I was recently struck by a passage in an article by an Orthodox writer from the Russian Church (whose name escapes me at the moment). Speaking of the Dormition Fast, he wrote that we prepare for the Feast – the Feast of the Theotokos’s Dormition – by intensifying our love for the Virgin Mary. Now, this sentiment might sound familiar, perhaps even commonplace, to you and me. My saying it was ‘striking’ might seem like an overstatement. The truth is, I found myself connecting this statement with certain aspects of our current reality. I allowed it to penetrate what we know, or at least what we profess to know. Do we truly love the Theotokos? Do we genuinely grasp what she did for our salvation?
I don't know if the author intended to challenge us with his words about our love for the Theotokos. Was he implying that our love is merely a claim? Regardless, I tried to follow the thought through. I asked some of my fellow priests in the areas where I live and serve about what I was observing in my own community. It seems that the faithful, our brothers and sisters, have largely struck this fast from their practice. The services leading up to the Feast, held here and there, are attended by only a few. How can we claim to love Jesus and His Mother if we do not follow through on what we profess in our Church? It appears we love ourselves more!
I am not targeting anyone specific in these lines. I speak generally about the community I know, without making exceptions or pointing fingers. What frightens me is the possibility that what I describe applies broadly to our reality, near and far. Are we dangerously close to losing sight of what the Church, throughout the ages, has taught us about the Theotokos? It is with a heavy heart that I write this to you.
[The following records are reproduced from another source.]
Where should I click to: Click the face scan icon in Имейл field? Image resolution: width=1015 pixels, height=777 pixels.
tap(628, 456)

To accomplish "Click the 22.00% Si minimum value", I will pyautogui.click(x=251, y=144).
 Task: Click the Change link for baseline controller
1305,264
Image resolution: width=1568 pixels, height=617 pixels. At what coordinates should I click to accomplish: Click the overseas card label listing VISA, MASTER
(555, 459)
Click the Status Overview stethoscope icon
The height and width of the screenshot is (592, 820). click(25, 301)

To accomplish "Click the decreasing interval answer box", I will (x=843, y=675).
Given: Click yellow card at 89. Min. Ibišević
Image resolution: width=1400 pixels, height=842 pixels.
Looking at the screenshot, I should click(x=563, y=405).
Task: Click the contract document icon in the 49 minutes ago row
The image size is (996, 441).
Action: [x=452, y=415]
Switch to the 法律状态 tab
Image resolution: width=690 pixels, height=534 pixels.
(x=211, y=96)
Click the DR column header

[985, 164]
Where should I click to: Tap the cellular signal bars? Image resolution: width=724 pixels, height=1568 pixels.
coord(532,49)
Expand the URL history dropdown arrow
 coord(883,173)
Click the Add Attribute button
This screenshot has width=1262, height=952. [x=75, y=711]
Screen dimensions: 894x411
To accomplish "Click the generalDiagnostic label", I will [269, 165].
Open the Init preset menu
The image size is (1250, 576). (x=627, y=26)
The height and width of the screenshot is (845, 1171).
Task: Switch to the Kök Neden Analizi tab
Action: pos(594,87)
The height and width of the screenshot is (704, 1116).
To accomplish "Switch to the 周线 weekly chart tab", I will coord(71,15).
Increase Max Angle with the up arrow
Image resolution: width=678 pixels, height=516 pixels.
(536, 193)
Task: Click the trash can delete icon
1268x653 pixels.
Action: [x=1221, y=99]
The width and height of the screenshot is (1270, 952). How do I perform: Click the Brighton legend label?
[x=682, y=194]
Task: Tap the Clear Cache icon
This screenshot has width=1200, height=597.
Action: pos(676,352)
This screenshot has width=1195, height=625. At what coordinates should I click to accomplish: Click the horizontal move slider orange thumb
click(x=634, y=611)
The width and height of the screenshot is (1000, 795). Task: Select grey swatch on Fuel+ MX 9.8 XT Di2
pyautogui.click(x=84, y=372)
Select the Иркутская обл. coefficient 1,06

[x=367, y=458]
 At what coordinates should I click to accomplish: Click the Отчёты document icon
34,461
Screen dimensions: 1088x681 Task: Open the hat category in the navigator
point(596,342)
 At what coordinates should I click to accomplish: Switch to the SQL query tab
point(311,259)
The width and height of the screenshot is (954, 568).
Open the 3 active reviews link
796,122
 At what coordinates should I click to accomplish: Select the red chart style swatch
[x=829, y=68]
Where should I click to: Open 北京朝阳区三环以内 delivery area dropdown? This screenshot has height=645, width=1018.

In our prayers, one of the titles we give the Virgin is "Helper", Helper in tribulations, in sickness, in distress, and in times of war. I truly don't know whom we turn to for help in these times, the likes of which, in their difficulty, we have never experienced before. Our distress is immense. Our homeland, its fate and our own fate within it, seems like a plaything tossed about by the powerful forces of this world and its demonic influences. Many of our children have emigrated, leaving us behind. People's life savings have been plundered in this country. Medicine is scarce. Water is scarce. Electricity is scarce. Threats of war loom larger every day... To whom shall we turn? Whose help shall we seek?
There are two crucial lessons that the reality of love, our love for the Theotokos, demands we learn quickly from Mary today.
First is her Help. It is core to our faith to believe in this communion between heaven and earth, between God, the Theotokos, the Saints, and ourselves. Heaven, and the Theotokos preeminently, exists for the hope of a better world, to aid us, and for us to learn from her example how to be in these critical times. That means both seeking her assistance and, like her, assisting the people we live among – those living in fear all around us, those abandoned to various forms of death and despair.
Second, we must learn from her about Intercession to her only Son. She, along with all the Saints, stands ready to lead us to Him, praying that He might preserve this world and keep all evil far from us.
The most precious aspect of the Feast is our repentance towards it; turning back to its true meaning and embracing its grace.